As there is already the precedent of the Bureau that governed the agenda of the Catalan chamber between 2016 and 2017 and ended with bans from office-holding of similar length to the sentences now being requested ―with the exception of the speaker Carme Forcadell, who was sent to jail for eleven and a half years for sedition― the script for the denouement of the trial seems, once again, to have been written ahead of time. The judicial machinery is relentless and shows that for those who drive it there are no stops foreseen in the confrontation between Spain and Catalonia. They take their time, but they thus make it clear that the current situation can only be resolved with an amnesty law, as the 3,000 people still facing retaliation will sooner or later suffer the same fate.

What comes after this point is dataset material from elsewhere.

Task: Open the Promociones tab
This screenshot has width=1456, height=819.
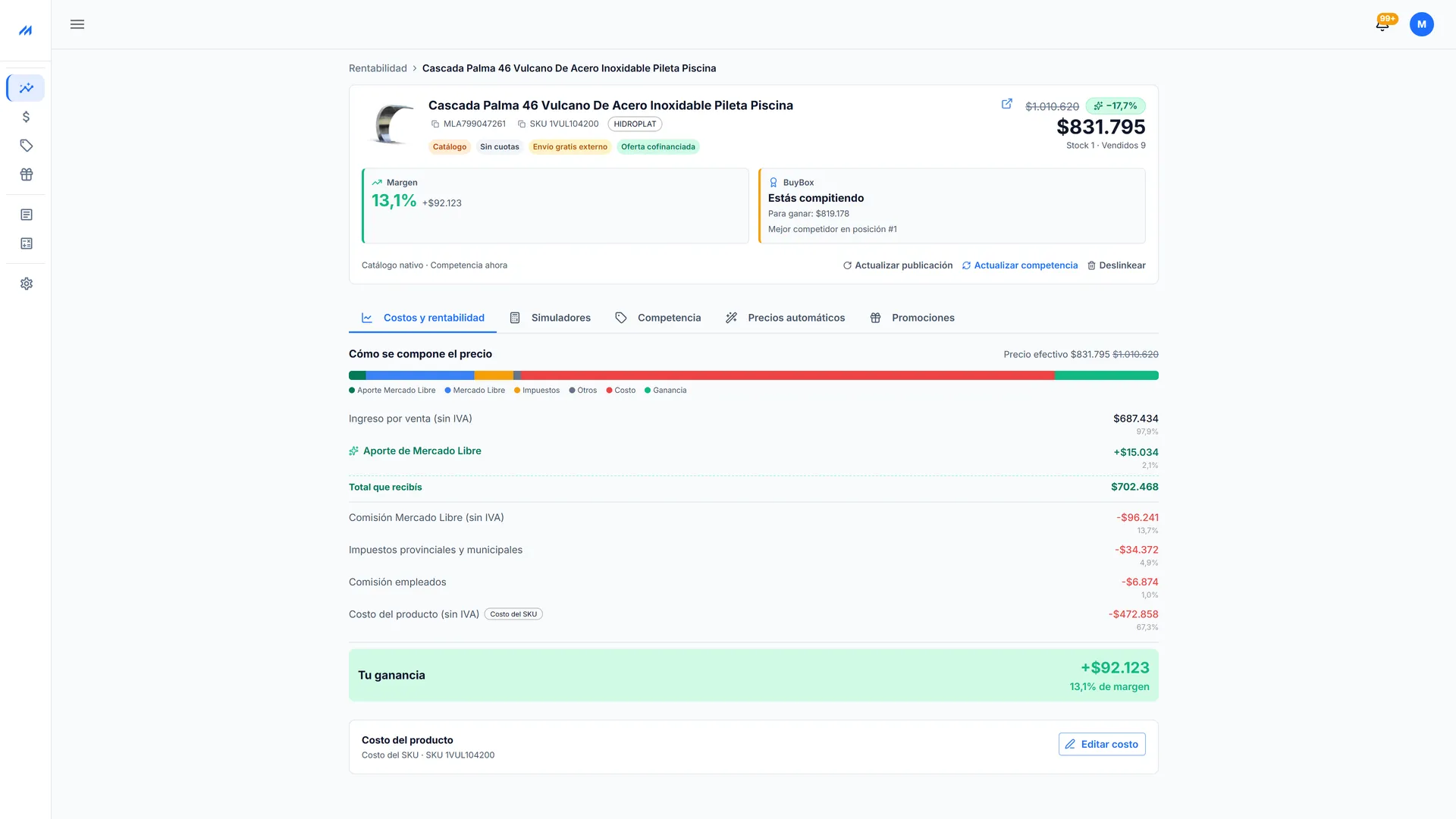Action: pos(912,318)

Putting this amnesty at the forefront of Catalonia's democratic demands —without renouncing self-determination— is a good test of fire to dispell an idea that is firmly established in many of the foreign embassies in Madrid, where one always hears the same thing: "Well, Pedro Sánchez has given dialogue a chance and lowered the tension with Catalonia." It is even difficult to unpick this impression, as the Spanish prime minister has installed this mindset with the total acquiescence of the media and the establishment. It seems fine to them and if they have to burn some energy, they will dedicate it to protecting the king with embarrassing documents like the letter from his father Juan Carlos I informing him that he will mantain his residence in Abu Dhabi even if he visits Madrid regularly. For football fans, a good comparison for Sánchez and the dialogue issue would be that of the legendary Barça coach Helenio Herrera, who in 1959 coined the expression "win the match without getting off the coach".

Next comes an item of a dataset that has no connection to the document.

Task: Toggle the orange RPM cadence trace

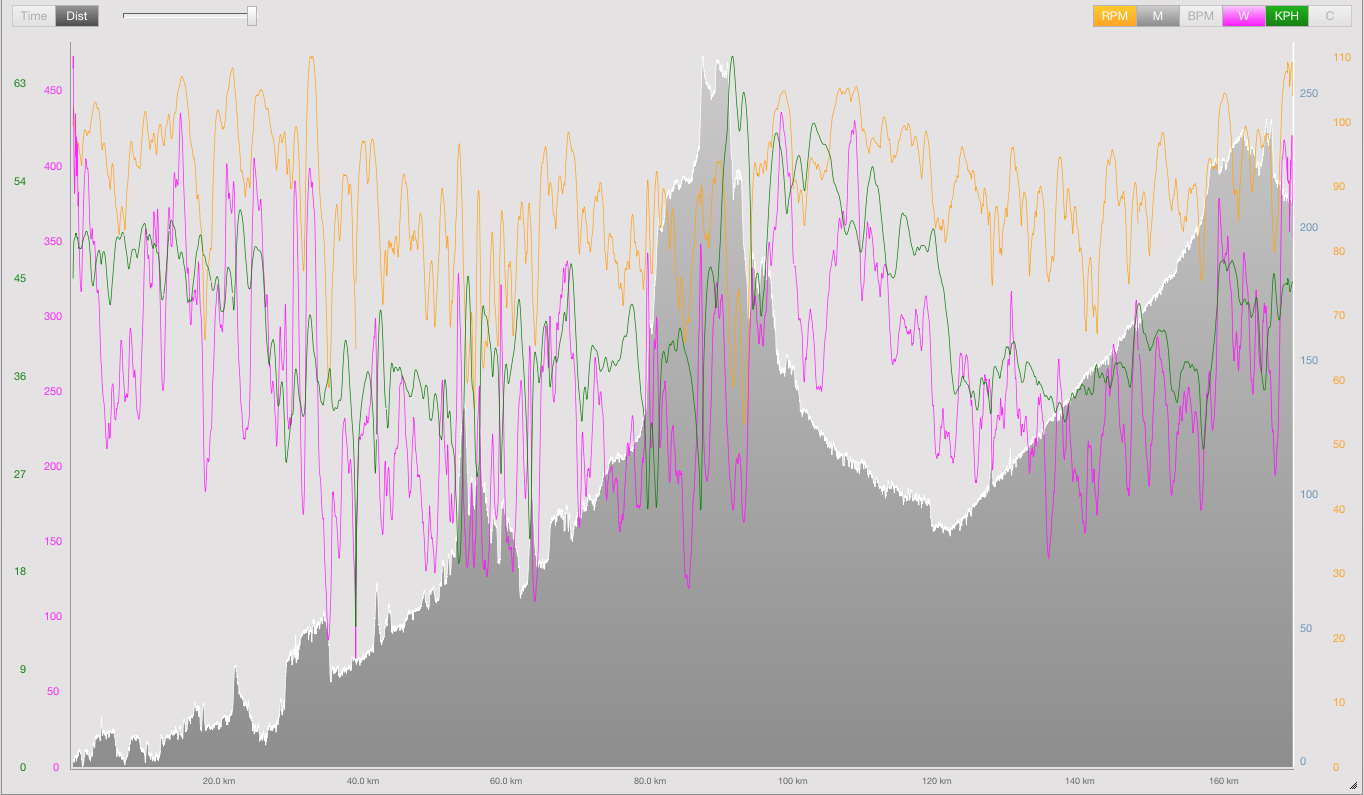Action: pos(1113,15)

The decision to seat the former Catalan parliamentary speaker and three other ex-Bureau members in the dock is the other side of the same coin which saw the cases against Juan Carlos I closed by the anti-corruption prosecutors. The fact that everything explained to us in that latter prosecution resolution ends up as, for one reason or another, a dead end, does nothing but reaffirm that not all citizens are equal before the law. Not equal in the slightest: some are shown the way on a red carpet while others face a path of thorns. And moreover, just in case there was not already enough shamefulness contained in the letter of the former king, we have now been told - only 48 hours after it was made public - that it was agreed on between the royal palace and the Spanish government and that the exiled monarch only had to sign it. Sánchez, meanwhile, says the explanations are of the emeritus are inadequate. Of course they are. But what have you done about it, prime minister?